**Stored data:**
::::::

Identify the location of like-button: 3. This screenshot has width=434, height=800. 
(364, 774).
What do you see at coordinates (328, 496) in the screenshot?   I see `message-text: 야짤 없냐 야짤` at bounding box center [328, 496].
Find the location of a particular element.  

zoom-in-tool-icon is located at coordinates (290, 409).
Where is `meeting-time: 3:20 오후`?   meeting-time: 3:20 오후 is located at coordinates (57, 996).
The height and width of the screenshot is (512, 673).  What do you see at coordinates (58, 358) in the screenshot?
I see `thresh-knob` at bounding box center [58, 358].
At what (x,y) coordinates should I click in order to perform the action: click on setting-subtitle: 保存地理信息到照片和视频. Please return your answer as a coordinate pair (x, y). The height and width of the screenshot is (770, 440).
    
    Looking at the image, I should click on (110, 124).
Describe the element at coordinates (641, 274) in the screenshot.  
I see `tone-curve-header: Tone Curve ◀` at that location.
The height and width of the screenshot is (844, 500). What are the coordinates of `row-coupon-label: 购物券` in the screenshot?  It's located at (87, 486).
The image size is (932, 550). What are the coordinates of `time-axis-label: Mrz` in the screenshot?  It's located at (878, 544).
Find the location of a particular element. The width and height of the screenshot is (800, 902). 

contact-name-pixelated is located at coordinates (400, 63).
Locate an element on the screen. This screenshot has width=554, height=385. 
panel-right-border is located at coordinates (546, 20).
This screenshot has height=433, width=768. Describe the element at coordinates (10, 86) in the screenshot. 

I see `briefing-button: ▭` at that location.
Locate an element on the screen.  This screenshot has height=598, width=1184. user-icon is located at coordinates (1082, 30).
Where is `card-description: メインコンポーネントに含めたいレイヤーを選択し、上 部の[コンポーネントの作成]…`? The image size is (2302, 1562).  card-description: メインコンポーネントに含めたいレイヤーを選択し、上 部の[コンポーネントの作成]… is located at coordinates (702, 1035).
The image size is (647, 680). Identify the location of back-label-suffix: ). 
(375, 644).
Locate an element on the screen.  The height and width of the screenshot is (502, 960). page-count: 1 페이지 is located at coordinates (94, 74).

::::::

**How to complete this task:**
From the rows above, pick out every line that contains the word "should", and copy each one.

**Exercise answer:**
At what (x,y) coordinates should I click in order to perform the action: click on setting-subtitle: 保存地理信息到照片和视频. Please return your answer as a coordinate pair (x, y). The height and width of the screenshot is (770, 440).
    Looking at the image, I should click on (110, 124).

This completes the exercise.